* Set of tasks
1. Decide whether each statement agrees with the Goldberg profile. Answer yes or no, and quote the words of the profile that decide it.
(a) The laptop desk costs about $20 to $25.
(b) Goldberg earned his B.S. in physics.
(c) The USB Data Transfer Box holds two coiled USB cables.
2. Answer these questions from the Goldberg profile:
(a) What does Goldberg call himself with regard to user groups?
(b) Of which organization is he on the board of directors?
(c) Apart from a wheel, how many buttons does one of his favorite mice have?
3. Return the passage of the Goldberg profile starting at "Plug-ins. A number" and ending at "screen to another.", copied character for character.

** START OF Excerpted text **

Goldberg calls himself “an evangelist” for user groups. “They can be an antidote to feeling alone with technical activities, challenges, problems, and triumphs,” he says. “The Internet is the largest virtual user group and a way of increasing personal and organizational productivity.” With a user group, he says, “you always have someone to call who can help you find an answer.”

Goldberg has edited and written for an IBM technology magazine and contributes to a variety of online and print publications. He is a co-host of the Compu-KISS website (, a site devoted to “demystifying today’s diverse technologies so that seniors can learn, enjoy, and benefit from them.”

He is also on the board of directors of the Association of PC User Groups, a worldwide organization with several hundred separate chapters and about a hundred thousand members, says Goldberg. “The groups are for anyone interested in using technology better,” he says, and consist of people at all skill levels, from novice to expert. “A user group is a great place to learn about new technology and get comfortable with it.”

Goldberg’s diverse career began with a B.S. in mathematics from the Polytechnic Institute of Brooklyn. He has worked for a “a small software company,” most recently as vice president of technology and business development. His consulting clients have included the World Bank, the University of California, and the Association for Computing Machinery. Several of his books on computers have been published by McGraw-Hill.

So what great new gadgets does Goldberg recommend?

Laptop desk. Talk about an obvious, but overlooked, gadget. This device is simply two pieces of plastic and some metal rods that elevate a laptop off, well, off the lap. The laptop stays cooler, which is healthier for the laptop, and its owner can use the laptop in a more comfortable position, which is healthier for the back. It also does away with the possibility of burned legs for anyone who likes to surf the ‘Net in shorts.

“It’s about a complicated as a brick, and costs only about $20 to $25,” says Goldberg.

Fancy mice. “It’s not your parents’ mouse anymore,” says Goldberg. The old-fashioned two-button mouse, tied to your computer with a cord is out of style. There are all sorts of new mice out there, along with “some nifty new software” to make them even more versatile. They range in price from $40 on up.

One of Goldberg’s favorites has five buttons plus a wheel and “does tricks,” such as acting as a magnifying glass.

By clicking on a section of the screen the mouse will magnify the print in that area. The size and shape of the magnified area can be changed as can the degree of magnification. “It’s great for anyone with vision problems,” he says.

Wireless mice are another favorite of Goldberg’s. No longer is the mouse tied to the computer with a cord that constantly tangles or is too short. Now it can easily be placed wherever it is most comfortable to use.

Plug-ins. A number of adaptors are now available to make the computer user’s life easier. If you have an older computer, but new peripherals such as a printer or scanner, you know that the size and shape of your plugs don’t always match. Adaptors can help you connect the old to the new. Another plug-in is the USB Data Transfer Box. This two-inch square box holds two coiled USB cables that “pull out like a tape measure” and connect the USB drive to the PC.

Split screen. Another new gadget allows computer users to connect two or more monitors together, increasing the size of the workspace and making it easier to either work with a larger format or to open several screens at once. Information can be dragged from one screen to another.

** END OF Excerpted text **
** START OF Entries supplied **

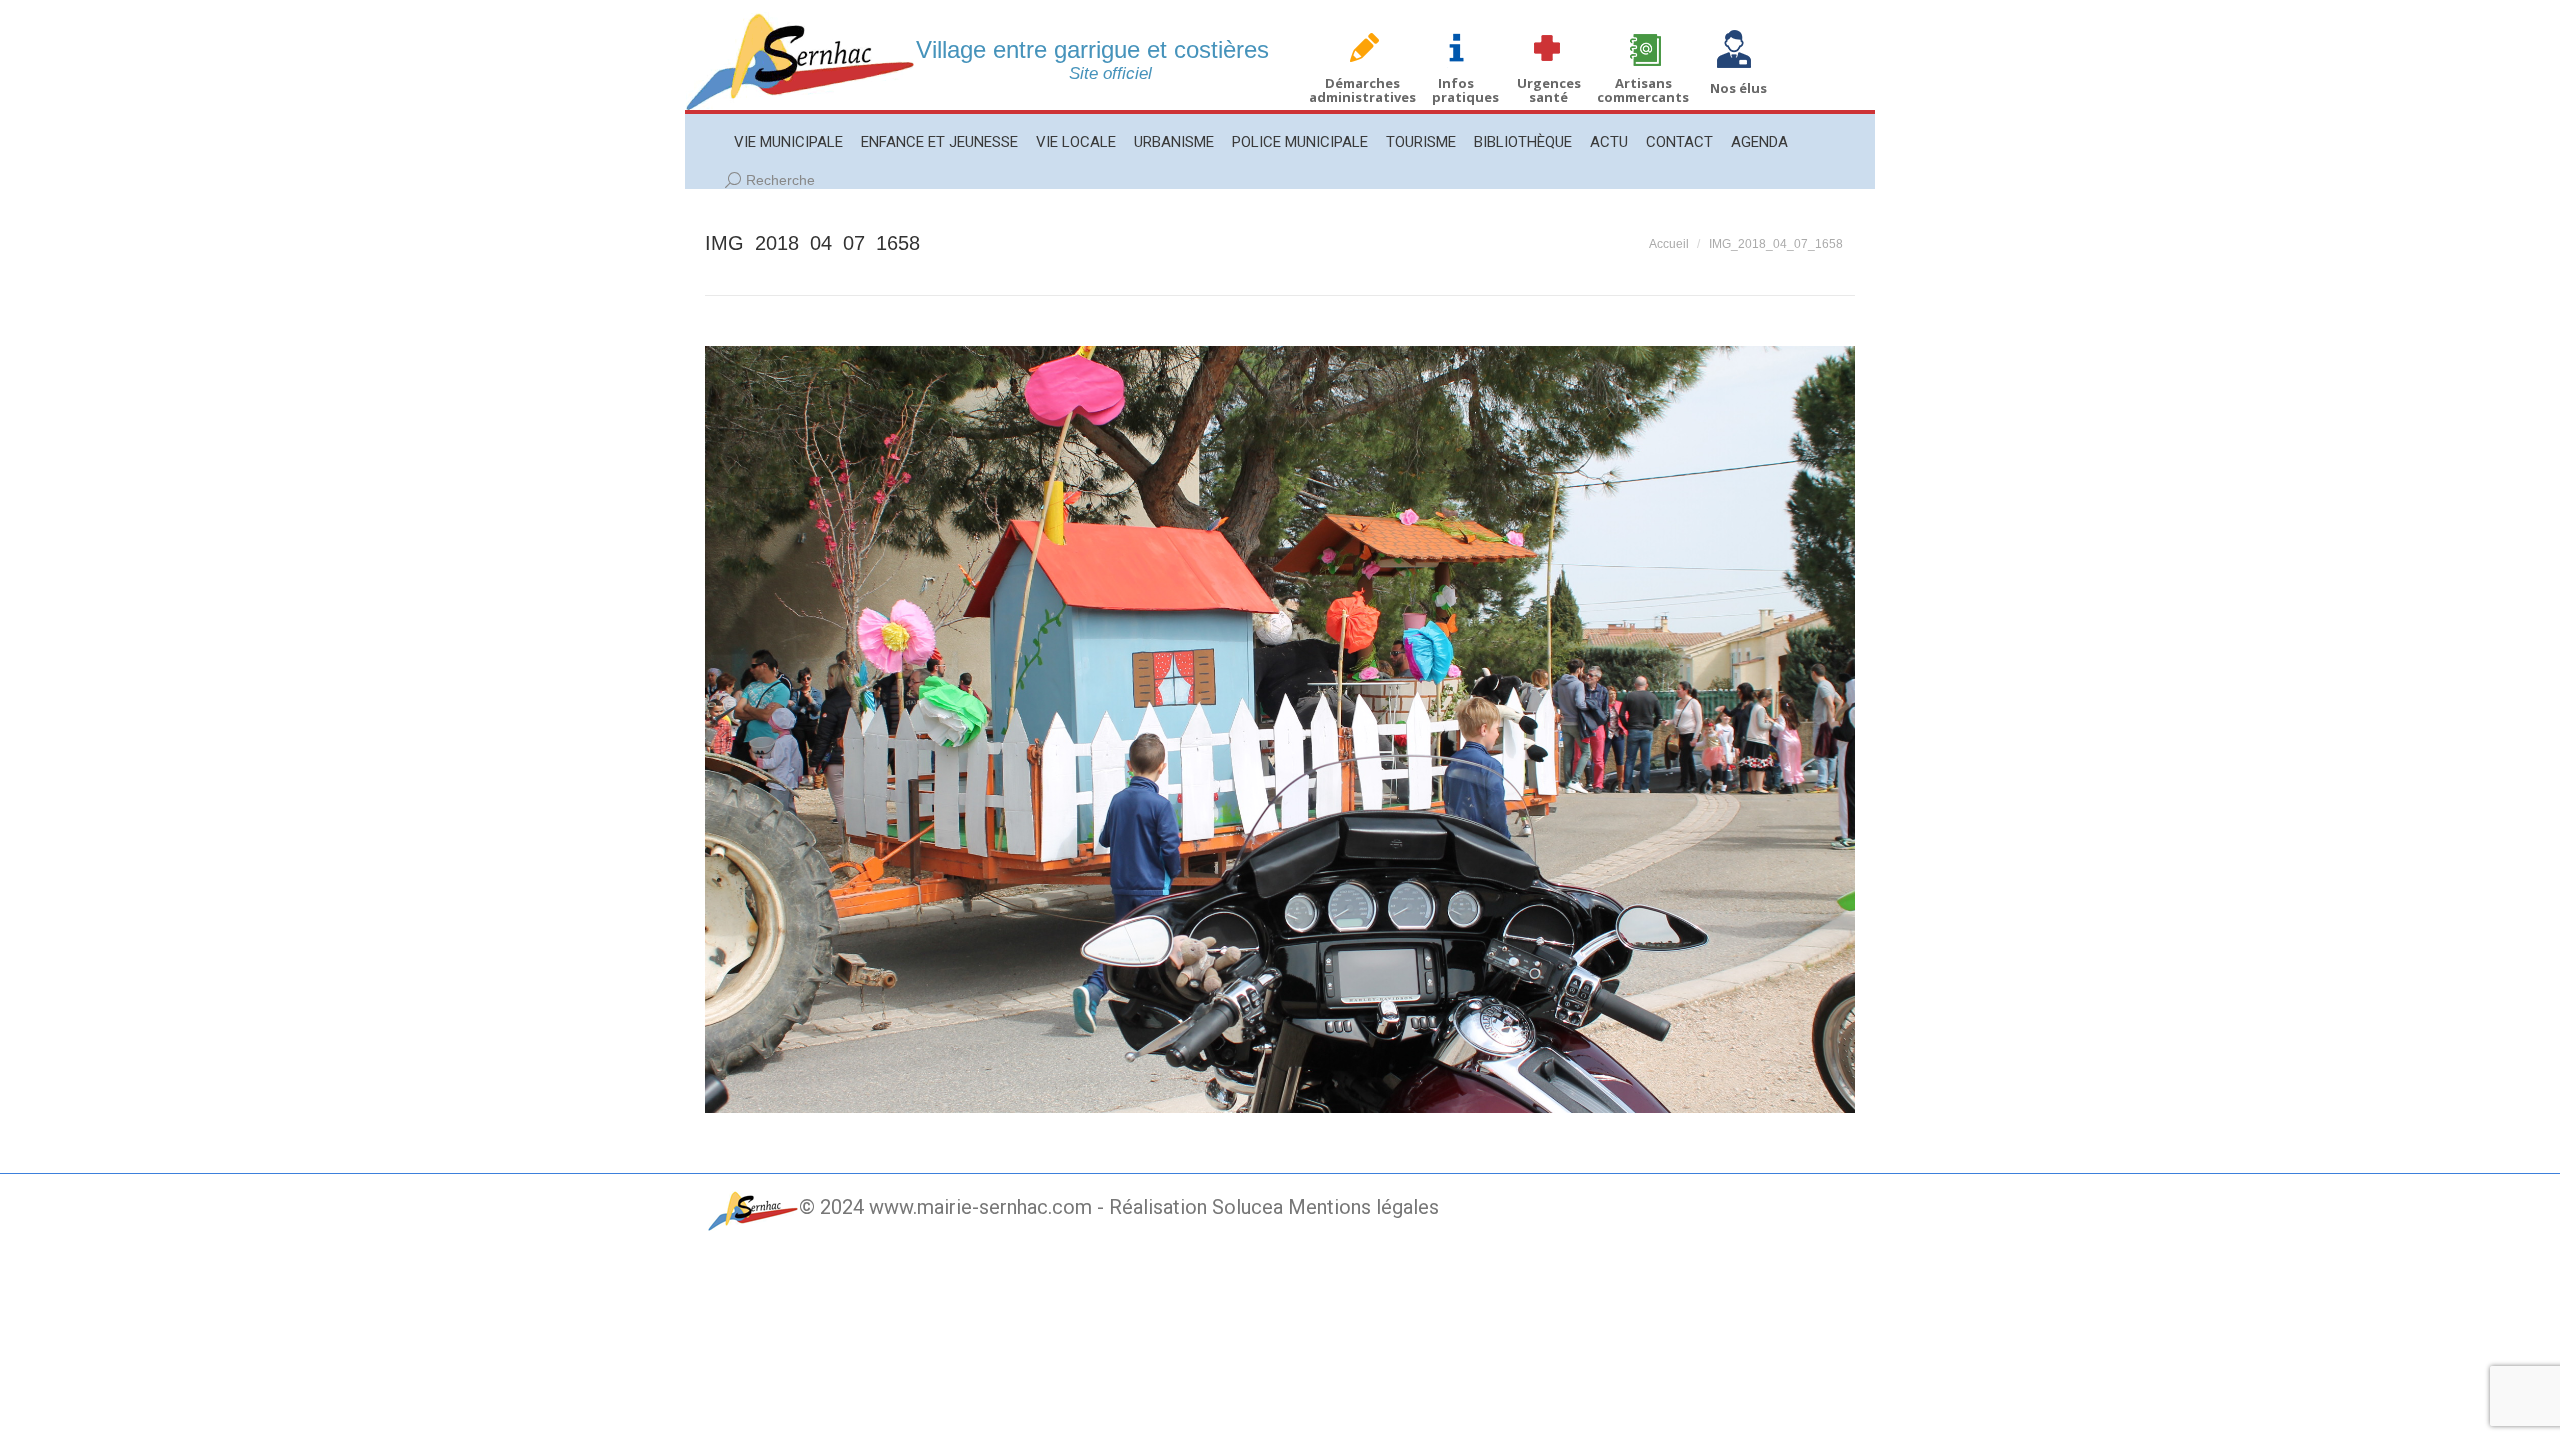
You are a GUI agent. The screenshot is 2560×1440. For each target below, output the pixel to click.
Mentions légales (1363, 1207)
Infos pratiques (1465, 90)
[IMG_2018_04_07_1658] (1280, 729)
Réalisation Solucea (1196, 1207)
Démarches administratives (1362, 90)
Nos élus (1738, 88)
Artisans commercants (1643, 90)
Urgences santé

** END OF Entries supplied **

* Results for the exercise
1.
(a) Yes: "costs only about $20 to $25"
(b) No: "a B.S. in mathematics from the Polytechnic Institute of Brooklyn"
(c) Yes: "holds two coiled USB cables"

2.
(a) "an evangelist"
(b) The Association of PC User Groups
(c) Five

3.
Plug-ins. A number of adaptors are now available to make the computer user’s life easier. If you have an older computer, but new peripherals such as a printer or scanner, you know that the size and shape of your plugs don’t always match. Adaptors can help you connect the old to the new. Another plug-in is the USB Data Transfer Box. This two-inch square box holds two coiled USB cables that “pull out like a tape measure” and connect the USB drive to the PC.

Split screen. Another new gadget allows computer users to connect two or more monitors together, increasing the size of the workspace and making it easier to either work with a larger format or to open several screens at once. Information can be dragged from one screen to another.